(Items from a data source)
|---|
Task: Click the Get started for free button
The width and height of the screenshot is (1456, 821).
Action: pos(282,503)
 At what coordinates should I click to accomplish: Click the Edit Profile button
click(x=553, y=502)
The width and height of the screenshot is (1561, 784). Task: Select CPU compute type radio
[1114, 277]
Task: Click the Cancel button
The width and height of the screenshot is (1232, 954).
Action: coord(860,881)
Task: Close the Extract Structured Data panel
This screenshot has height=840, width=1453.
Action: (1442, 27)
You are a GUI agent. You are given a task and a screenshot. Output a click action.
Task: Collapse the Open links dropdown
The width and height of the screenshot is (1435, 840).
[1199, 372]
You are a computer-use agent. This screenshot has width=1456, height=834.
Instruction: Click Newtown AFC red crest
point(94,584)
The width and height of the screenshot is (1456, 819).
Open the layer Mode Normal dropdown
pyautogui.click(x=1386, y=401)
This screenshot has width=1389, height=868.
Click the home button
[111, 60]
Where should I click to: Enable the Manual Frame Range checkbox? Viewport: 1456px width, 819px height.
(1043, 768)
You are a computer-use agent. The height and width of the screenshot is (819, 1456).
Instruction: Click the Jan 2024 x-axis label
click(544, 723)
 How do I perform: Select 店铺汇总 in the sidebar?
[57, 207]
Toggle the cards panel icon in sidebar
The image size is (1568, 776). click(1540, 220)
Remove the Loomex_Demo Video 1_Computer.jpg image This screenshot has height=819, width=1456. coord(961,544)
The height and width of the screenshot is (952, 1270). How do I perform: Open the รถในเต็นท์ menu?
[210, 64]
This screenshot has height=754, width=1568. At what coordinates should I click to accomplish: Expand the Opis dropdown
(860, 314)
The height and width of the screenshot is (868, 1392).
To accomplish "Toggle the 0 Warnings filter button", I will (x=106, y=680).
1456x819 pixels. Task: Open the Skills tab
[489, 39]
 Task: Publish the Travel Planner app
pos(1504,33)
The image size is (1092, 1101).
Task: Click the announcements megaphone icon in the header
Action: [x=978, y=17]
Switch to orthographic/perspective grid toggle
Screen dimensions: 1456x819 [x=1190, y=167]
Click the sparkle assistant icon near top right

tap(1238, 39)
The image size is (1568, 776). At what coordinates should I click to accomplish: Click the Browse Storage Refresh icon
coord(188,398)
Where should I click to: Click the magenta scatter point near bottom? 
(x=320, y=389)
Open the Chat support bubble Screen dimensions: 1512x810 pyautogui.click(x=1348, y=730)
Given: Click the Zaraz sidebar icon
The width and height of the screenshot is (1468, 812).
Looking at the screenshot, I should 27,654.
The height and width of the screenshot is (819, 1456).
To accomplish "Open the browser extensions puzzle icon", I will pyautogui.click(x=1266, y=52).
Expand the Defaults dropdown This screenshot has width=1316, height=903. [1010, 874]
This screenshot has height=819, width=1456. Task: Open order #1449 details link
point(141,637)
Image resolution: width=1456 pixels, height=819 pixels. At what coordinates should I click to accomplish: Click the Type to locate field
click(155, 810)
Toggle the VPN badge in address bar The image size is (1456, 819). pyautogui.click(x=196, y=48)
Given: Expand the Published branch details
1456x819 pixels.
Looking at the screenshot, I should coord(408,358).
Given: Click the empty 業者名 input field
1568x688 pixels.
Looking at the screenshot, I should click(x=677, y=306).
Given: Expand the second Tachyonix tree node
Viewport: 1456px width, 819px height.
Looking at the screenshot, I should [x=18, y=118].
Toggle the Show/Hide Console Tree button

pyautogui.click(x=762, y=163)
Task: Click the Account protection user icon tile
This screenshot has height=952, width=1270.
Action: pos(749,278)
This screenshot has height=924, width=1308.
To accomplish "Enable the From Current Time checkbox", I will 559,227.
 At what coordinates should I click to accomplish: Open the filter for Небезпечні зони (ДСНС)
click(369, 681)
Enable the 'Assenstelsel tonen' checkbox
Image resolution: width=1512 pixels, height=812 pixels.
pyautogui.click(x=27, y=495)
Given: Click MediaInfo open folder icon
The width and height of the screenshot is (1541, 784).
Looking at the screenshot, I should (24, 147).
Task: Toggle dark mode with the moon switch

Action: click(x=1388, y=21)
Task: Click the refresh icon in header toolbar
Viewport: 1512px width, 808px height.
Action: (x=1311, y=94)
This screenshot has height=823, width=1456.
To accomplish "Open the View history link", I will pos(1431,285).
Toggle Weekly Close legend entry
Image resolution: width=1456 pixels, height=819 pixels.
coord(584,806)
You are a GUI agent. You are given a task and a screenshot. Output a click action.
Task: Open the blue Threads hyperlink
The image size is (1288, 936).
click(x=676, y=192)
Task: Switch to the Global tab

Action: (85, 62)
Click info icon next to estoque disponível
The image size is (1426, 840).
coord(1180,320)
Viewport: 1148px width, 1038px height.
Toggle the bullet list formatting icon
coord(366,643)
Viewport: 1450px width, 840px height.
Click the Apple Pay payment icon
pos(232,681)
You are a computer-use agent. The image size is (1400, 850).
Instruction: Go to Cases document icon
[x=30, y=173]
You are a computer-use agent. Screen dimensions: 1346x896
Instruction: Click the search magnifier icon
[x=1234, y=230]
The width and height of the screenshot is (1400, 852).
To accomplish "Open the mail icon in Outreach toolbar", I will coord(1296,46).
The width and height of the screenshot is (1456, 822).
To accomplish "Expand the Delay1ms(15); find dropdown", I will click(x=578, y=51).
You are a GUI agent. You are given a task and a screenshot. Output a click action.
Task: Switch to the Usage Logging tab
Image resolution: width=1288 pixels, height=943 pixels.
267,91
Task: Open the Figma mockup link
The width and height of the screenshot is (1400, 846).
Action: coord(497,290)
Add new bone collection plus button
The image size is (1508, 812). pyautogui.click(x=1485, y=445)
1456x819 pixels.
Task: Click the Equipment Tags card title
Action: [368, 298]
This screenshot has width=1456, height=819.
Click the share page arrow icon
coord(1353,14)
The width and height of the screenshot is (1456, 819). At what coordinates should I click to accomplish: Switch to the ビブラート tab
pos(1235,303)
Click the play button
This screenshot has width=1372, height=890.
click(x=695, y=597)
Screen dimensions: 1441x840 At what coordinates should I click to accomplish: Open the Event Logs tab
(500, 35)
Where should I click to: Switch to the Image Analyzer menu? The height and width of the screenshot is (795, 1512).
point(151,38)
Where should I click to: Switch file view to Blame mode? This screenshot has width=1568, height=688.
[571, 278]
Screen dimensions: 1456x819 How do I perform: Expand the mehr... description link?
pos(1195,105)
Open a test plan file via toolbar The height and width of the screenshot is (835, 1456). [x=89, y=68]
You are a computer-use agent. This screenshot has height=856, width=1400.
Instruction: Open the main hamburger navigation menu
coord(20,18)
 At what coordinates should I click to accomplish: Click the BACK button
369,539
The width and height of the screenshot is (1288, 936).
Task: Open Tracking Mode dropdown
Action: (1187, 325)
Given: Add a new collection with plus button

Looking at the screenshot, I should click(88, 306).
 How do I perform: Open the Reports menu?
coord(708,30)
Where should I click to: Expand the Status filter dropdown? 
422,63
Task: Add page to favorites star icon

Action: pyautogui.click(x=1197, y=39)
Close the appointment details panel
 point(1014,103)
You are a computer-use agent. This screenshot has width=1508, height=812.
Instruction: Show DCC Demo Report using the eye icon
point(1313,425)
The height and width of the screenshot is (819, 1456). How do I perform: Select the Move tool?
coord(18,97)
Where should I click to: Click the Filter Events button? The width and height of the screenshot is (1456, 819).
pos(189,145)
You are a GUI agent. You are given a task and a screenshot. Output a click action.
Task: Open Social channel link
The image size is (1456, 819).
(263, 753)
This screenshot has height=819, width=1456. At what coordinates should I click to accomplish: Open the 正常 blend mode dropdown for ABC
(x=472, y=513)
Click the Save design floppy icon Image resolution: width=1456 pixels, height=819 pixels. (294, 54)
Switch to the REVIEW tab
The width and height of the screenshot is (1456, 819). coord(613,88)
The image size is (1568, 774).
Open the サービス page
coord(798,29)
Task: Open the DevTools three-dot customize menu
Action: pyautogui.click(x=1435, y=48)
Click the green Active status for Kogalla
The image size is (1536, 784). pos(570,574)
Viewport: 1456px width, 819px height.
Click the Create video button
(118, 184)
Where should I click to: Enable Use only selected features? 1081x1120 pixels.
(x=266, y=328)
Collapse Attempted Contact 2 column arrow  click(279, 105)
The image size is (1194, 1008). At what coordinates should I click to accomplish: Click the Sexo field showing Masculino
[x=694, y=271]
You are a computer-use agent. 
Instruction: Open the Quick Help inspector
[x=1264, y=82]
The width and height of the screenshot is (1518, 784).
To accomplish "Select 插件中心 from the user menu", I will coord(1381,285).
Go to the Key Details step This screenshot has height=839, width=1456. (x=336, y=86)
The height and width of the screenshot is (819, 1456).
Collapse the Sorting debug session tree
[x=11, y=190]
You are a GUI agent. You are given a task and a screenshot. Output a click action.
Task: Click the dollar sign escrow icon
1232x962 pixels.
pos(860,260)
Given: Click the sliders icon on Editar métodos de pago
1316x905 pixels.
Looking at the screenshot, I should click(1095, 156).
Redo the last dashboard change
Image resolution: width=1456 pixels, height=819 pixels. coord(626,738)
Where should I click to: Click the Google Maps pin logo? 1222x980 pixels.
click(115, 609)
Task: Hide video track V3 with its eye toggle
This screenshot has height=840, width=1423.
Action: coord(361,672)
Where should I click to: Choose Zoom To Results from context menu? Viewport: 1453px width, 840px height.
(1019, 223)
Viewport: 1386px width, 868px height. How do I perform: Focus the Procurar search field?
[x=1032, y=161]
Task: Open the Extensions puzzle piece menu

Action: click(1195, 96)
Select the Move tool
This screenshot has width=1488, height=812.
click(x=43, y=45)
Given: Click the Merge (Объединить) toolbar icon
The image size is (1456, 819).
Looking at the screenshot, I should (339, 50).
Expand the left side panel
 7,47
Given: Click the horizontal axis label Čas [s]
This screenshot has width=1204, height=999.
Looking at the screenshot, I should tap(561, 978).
|---|
**Problem statement:**
Please print verbatim each line from the first line of the entries above to the line that contains "Task: Click the Cancel button", inclusive, and nothing more.

**Task response:**
Task: Click the Get started for free button
The width and height of the screenshot is (1456, 821).
Action: pos(282,503)
 At what coordinates should I click to accomplish: Click the Edit Profile button
click(x=553, y=502)
The width and height of the screenshot is (1561, 784). Task: Select CPU compute type radio
[1114, 277]
Task: Click the Cancel button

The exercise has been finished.